- [DOCUMENT PASSAGE]:
Ans. P.V. Narasimha Rao government enacted the 73rd Constitution Amendment Act, which was passed by Parliament in 1992 and became effective from 24th April 1993 after the required number of State Legislatures ratified the same. The need & ratification was felt as, the local self Government is a State List item and the legislation of the Union parliament was vulnerable to judicial challenge even though the item is a Directive principle of State Policy.

The need for model national legislation is as follows:

Legislations were passed by different States setting up PRIs. However, there was considerable variation from State to State in the constitution and composition of Panchayats at various levels starling from the village upto the district in different states, as also the manner of election of the office-bearers. Even in terms of functions entrusted to the PRIs at different levels, the position varied considerably. One important feature to be noted was the association or MPs and MLAs with these institutions and whether they had or did not have voting rights etc. Therefore, a national model legislation was needed.

It lays down a broad national pattern with sufficient regional flexibility; and there was a federal consensus on such an initiative This Act added Part - IX to the Constitution of India, entitled as ‘The Panchayats’ and consists of provisions from articles 243 to 243-o. The Act gave Constitutional shape and teeth to Article 40 of the Constitution.

Giving the PRIs Constitutional status meant that in case the States did not comply with the provisions, judicial enforcement would be an option. Since local self government is a State List item, states had to enact to FRI legislation for the 73 Amendment Act to come into force. Local variation was permitted. In the 73 Act States were given one year in which to conform to the Act one year from the date when the 73rd Amendment act was made. All states either introduced new legislation or amended existing legislation, to bring the state laws into line with the provisions of the 73rd Act.

Mandatory and Discretionary Powers

The Act contains mandatory (compulsory) and discretionary (voluntary) provisions: The distinction between the two is that mandatory provisions contain the word “shall”. In the discretionary provisions, on the other hand, the word “may” is used.

Important mandatory provisions are:

The establishment in every state (except those with populations below 2 million) of panchayats at the village, intermediate and district levels (Article 243B)

  • direct, elections to all- seats in the panchayats (lowest elective tier) at all levels (Article 243 C)
  • compulsory elections to panchayats every five years
  • If a panchayat is dissolved prematurely, elections must be held within six months, with the newly elected members serving the remainder of the five year term (Article 243E)
  • reservation of seats in all panchayats at all levels for SC/ST (Article 243D)
  • reservation of one—third of all seats in all panchayats at all levels for women, with the reservation for women applying to the seats reserved for SC/STs (Article 243D)
  • indirect elections to the position of panchayat chairperson at the intermediate and district levels (Article 243C)

- [REQUIRED TASKS]:
a) List each distinct article number cited in parentheses in the list of mandatory provisions in the passage on the 73rd Constitution Amendment Act.
b) Write the next part of the passage on the 73rd Constitution Amendment Act, starting after its final line.

- [DATA SUPPLIED]:
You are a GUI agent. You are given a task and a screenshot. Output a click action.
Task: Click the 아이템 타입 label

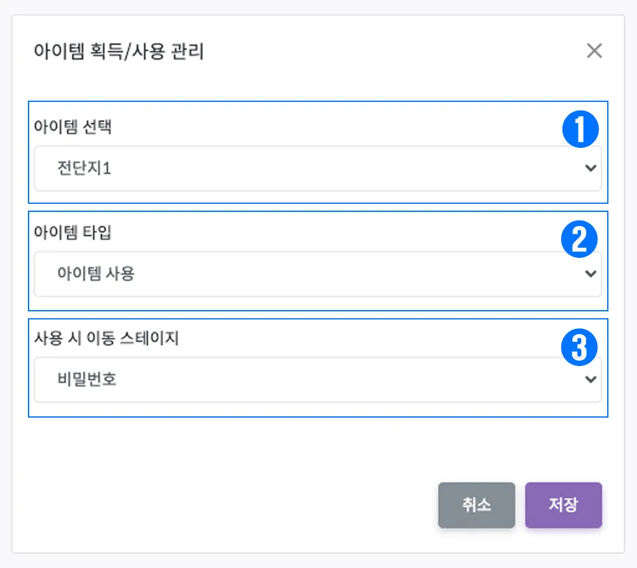(x=73, y=233)
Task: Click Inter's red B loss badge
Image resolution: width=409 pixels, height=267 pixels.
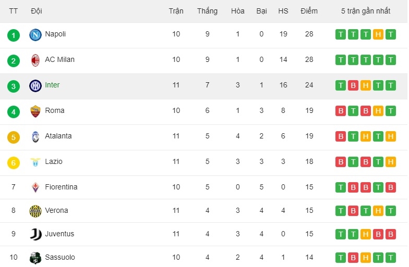Action: 353,86
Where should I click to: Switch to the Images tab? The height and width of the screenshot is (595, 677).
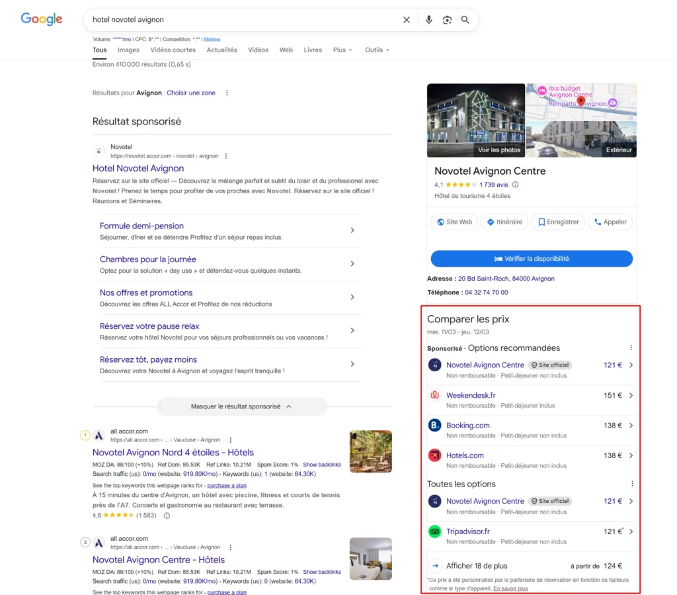pyautogui.click(x=128, y=50)
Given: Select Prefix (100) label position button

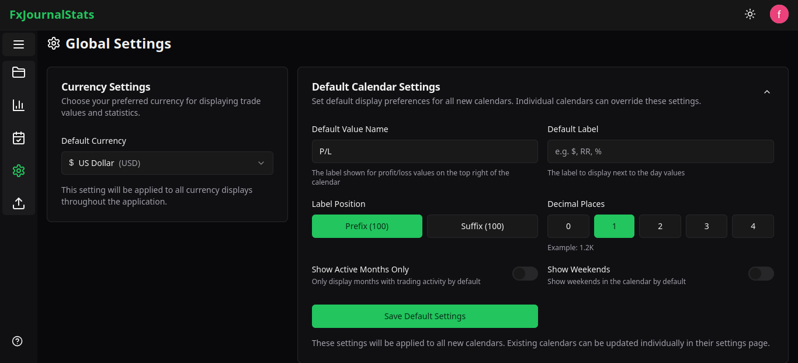Looking at the screenshot, I should click(367, 226).
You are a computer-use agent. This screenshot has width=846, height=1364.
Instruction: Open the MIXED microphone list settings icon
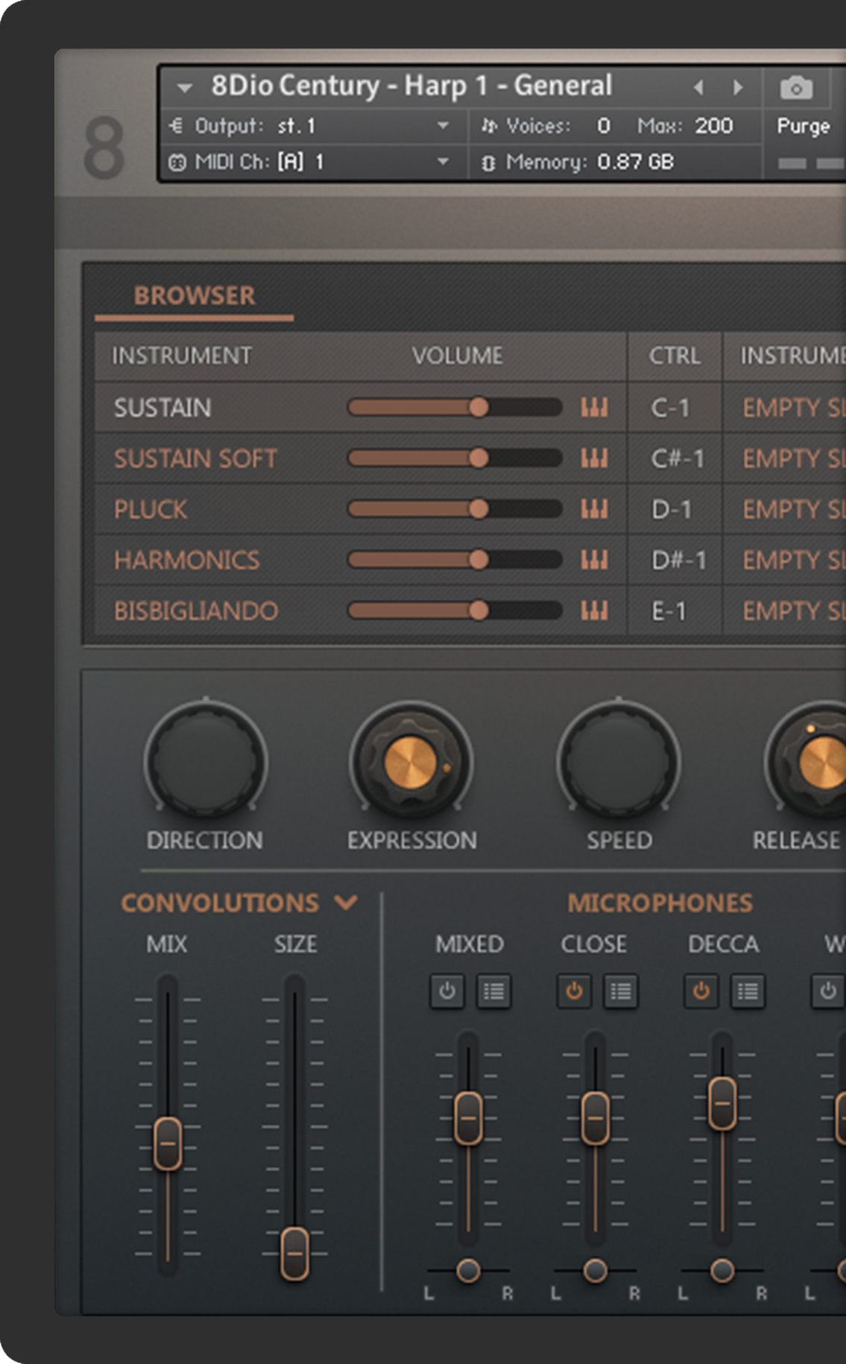click(493, 991)
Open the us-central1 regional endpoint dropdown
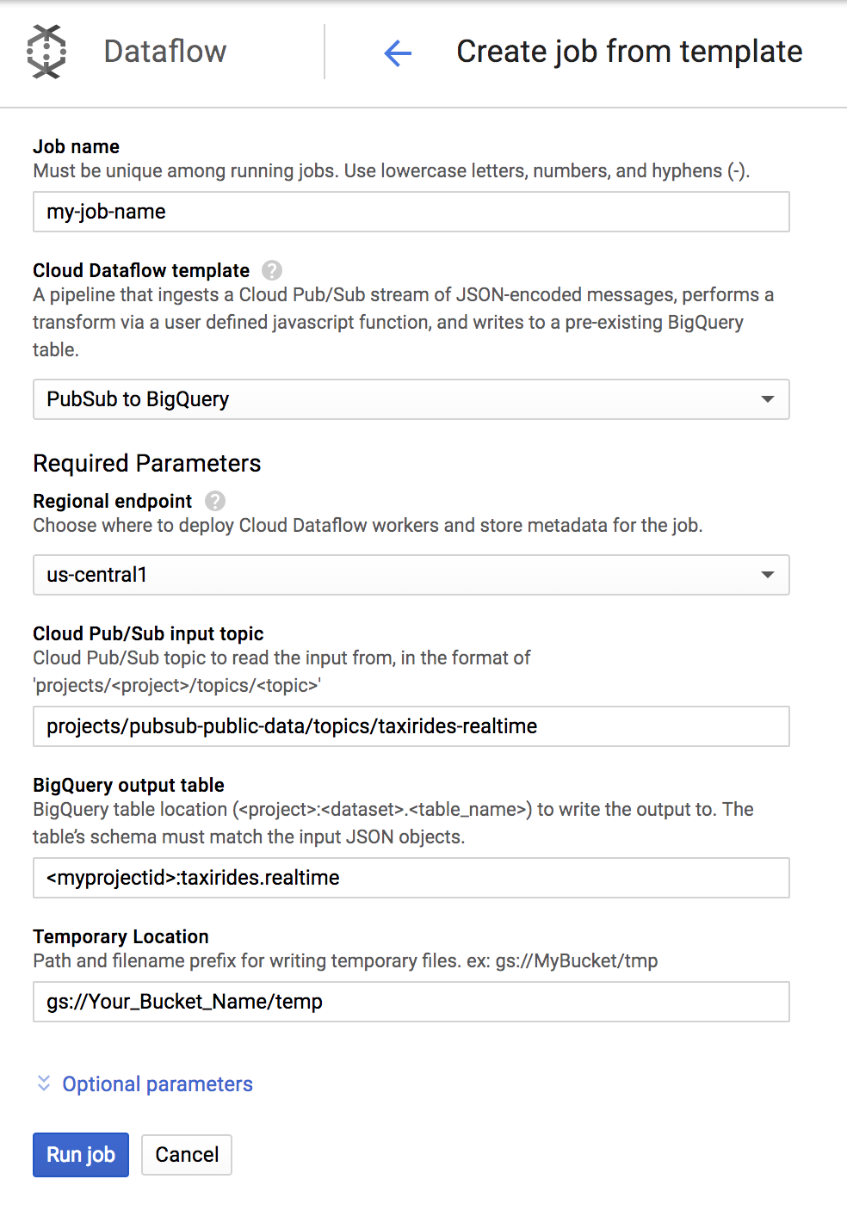 pyautogui.click(x=411, y=575)
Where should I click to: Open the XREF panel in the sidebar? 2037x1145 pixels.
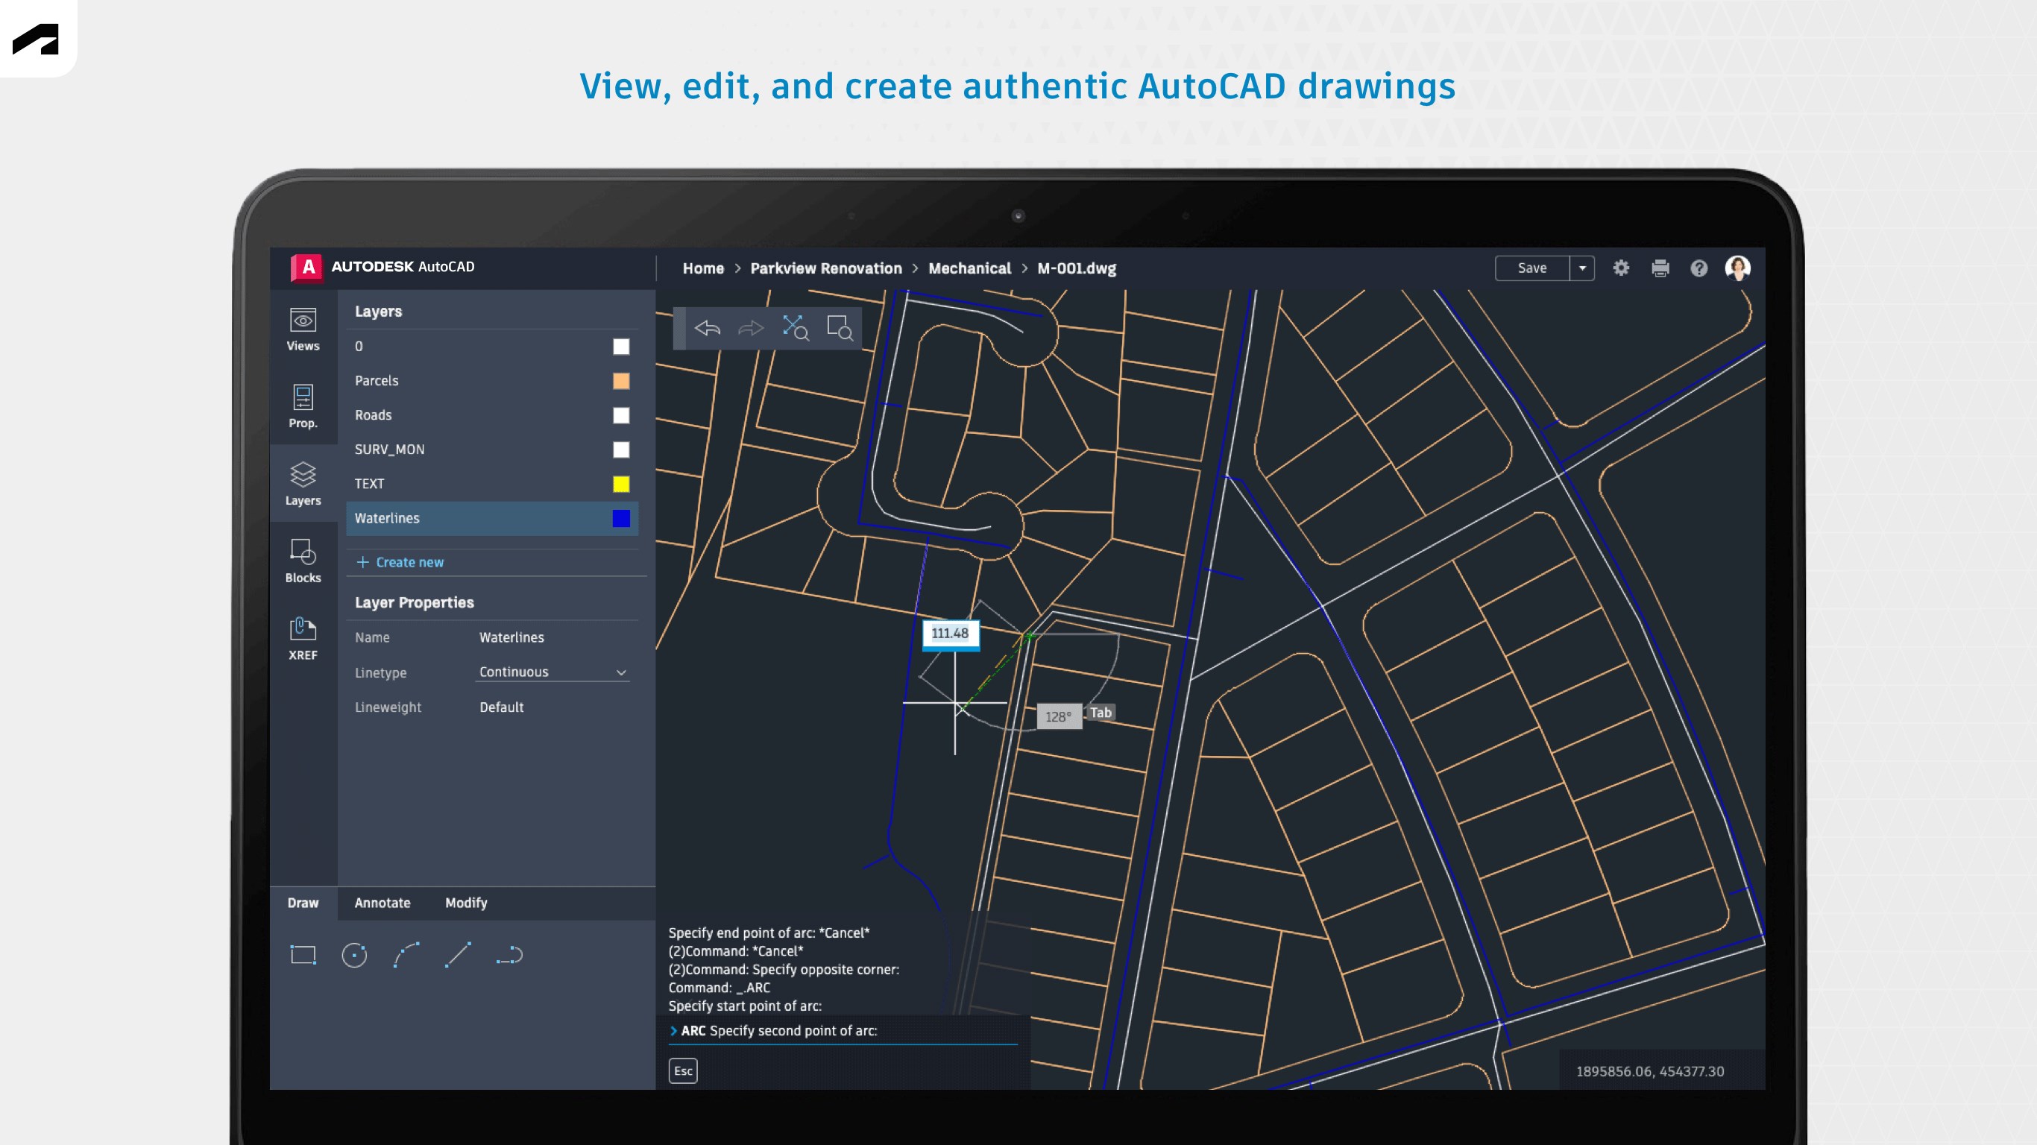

- [OUTPUTS]:
a)
Article 243B
Article 243C
Article 243D
Article 243E

b)
  • reservation of the position of panchayat chairperson at all levels for SC/STs in proportion to their share in the state population (Article 243D)
  • reservation of one-third of the positions of chairperson at all three levels for women (Article 243D)

Following are the discretionary provisions:

  • Transfer of powers and functions to Gram Sabha.
  • Mode of election of chairperson of a panchayat at village level.
  • Reservation of OBCs.
  • To decide the taxes, duties, tolls and fees for which a panchayat shall be authorised.
  • To make provision for maintenance of accounts and auditing of panchayats.

Ques. 2 : The institution of village Panchayats was developed earliest and preserved perhaps largest in India. Elaborate.

Ans. The institution of village Panchayat was developed earliest and preserved perhaps longest in India. The word Panchayat is derived from the word “pancha” literally means assembly (vat) of five (panch) elders of the village, who enjoy a respectable position in the village. They are chosen to be members of assemblies to settle village problems, disputes and so on according to village customs

India’s federal democratic structure has three levels of governance - national or federal, state or regional and the grassroots level called the Panchayati Raj and Nagar Palika systems. Panchayati Raj system covers the village, the tehsil and the district; and the Nagar Palika system serves towns and cities.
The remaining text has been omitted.